WHAT YOU WILL DO - Reproduce verbatim only the lines from the one containing "Green/White Plaid (67, 592)" through the last line below, both included.

THE INPUT -
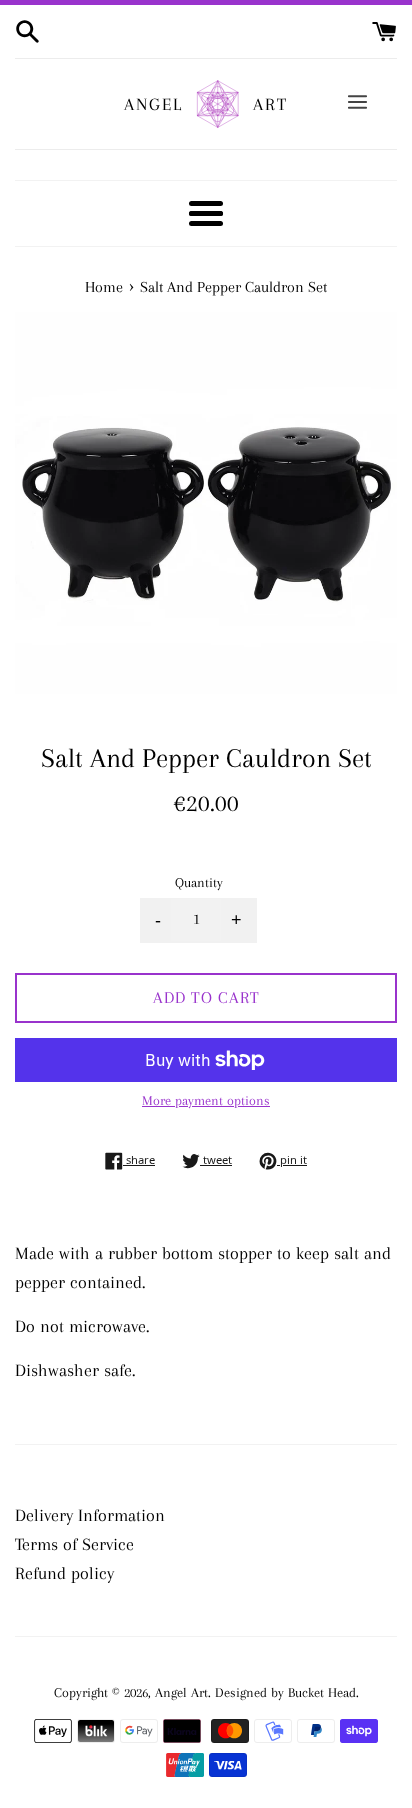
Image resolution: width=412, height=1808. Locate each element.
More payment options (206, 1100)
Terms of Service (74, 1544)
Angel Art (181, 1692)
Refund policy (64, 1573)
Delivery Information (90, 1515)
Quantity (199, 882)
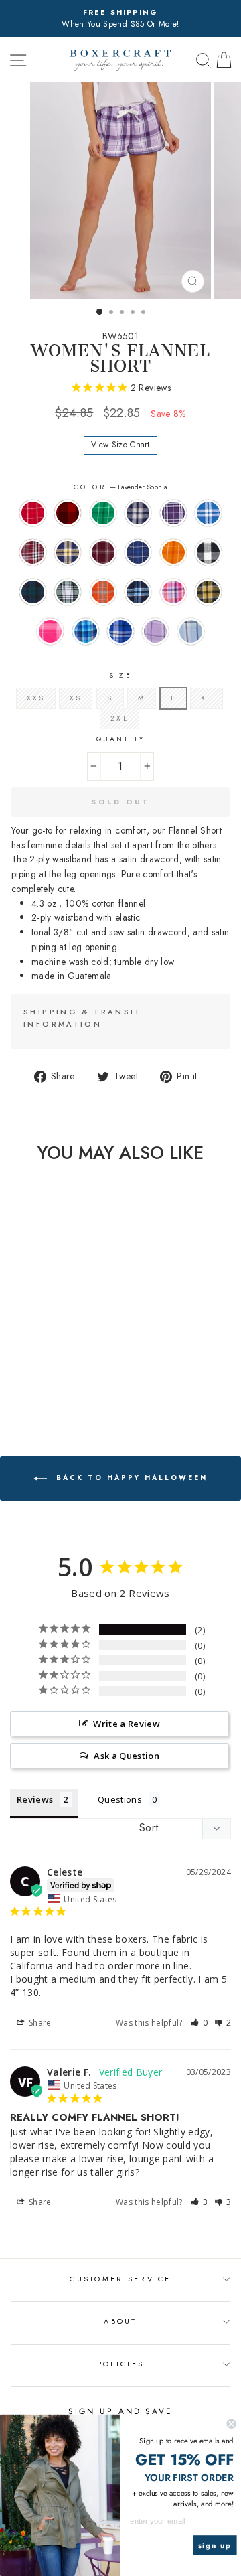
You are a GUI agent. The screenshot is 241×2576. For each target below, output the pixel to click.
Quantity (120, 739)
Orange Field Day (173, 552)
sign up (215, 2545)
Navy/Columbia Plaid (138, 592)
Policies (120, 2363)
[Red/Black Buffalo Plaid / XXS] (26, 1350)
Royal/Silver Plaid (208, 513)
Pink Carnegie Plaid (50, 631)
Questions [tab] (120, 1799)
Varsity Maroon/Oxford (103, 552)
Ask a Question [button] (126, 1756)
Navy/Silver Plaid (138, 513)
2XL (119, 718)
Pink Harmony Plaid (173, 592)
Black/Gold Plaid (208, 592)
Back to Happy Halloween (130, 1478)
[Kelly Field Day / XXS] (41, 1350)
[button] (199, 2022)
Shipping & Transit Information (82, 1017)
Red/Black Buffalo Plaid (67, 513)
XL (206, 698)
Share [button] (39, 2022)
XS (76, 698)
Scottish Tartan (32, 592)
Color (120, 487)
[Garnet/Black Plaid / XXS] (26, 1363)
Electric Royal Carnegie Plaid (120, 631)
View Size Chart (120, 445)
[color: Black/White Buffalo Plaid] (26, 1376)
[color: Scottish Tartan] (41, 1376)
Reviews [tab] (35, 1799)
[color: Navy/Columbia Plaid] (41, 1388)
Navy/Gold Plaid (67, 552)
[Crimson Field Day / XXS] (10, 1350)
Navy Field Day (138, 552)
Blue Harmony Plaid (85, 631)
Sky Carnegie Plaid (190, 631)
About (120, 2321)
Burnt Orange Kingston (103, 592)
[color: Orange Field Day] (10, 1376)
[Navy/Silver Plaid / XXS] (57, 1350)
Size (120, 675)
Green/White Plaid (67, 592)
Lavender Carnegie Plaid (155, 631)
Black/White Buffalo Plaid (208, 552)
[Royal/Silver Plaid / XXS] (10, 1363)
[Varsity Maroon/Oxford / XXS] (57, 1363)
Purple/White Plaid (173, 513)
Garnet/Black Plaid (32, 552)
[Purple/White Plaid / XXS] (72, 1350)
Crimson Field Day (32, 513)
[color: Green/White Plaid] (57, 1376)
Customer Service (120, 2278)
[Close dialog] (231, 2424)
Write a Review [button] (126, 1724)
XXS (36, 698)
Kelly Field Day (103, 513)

EXERCISE SOLUTION -
Green/White Plaid (67, 592)
Lavender Carnegie Plaid (155, 631)
Black/White Buffalo Plaid (208, 552)
[Royal/Silver Plaid / XXS] (10, 1363)
[Varsity Maroon/Oxford / XXS] (57, 1363)
Purple/White Plaid (173, 513)
Garnet/Black Plaid (32, 552)
[Purple/White Plaid / XXS] (72, 1350)
Crimson Field Day (32, 513)
[color: Green/White Plaid] (57, 1376)
Customer Service (120, 2278)
[Close dialog] (231, 2424)
Write a Review [button] (126, 1724)
XXS (36, 698)
Kelly Field Day (103, 513)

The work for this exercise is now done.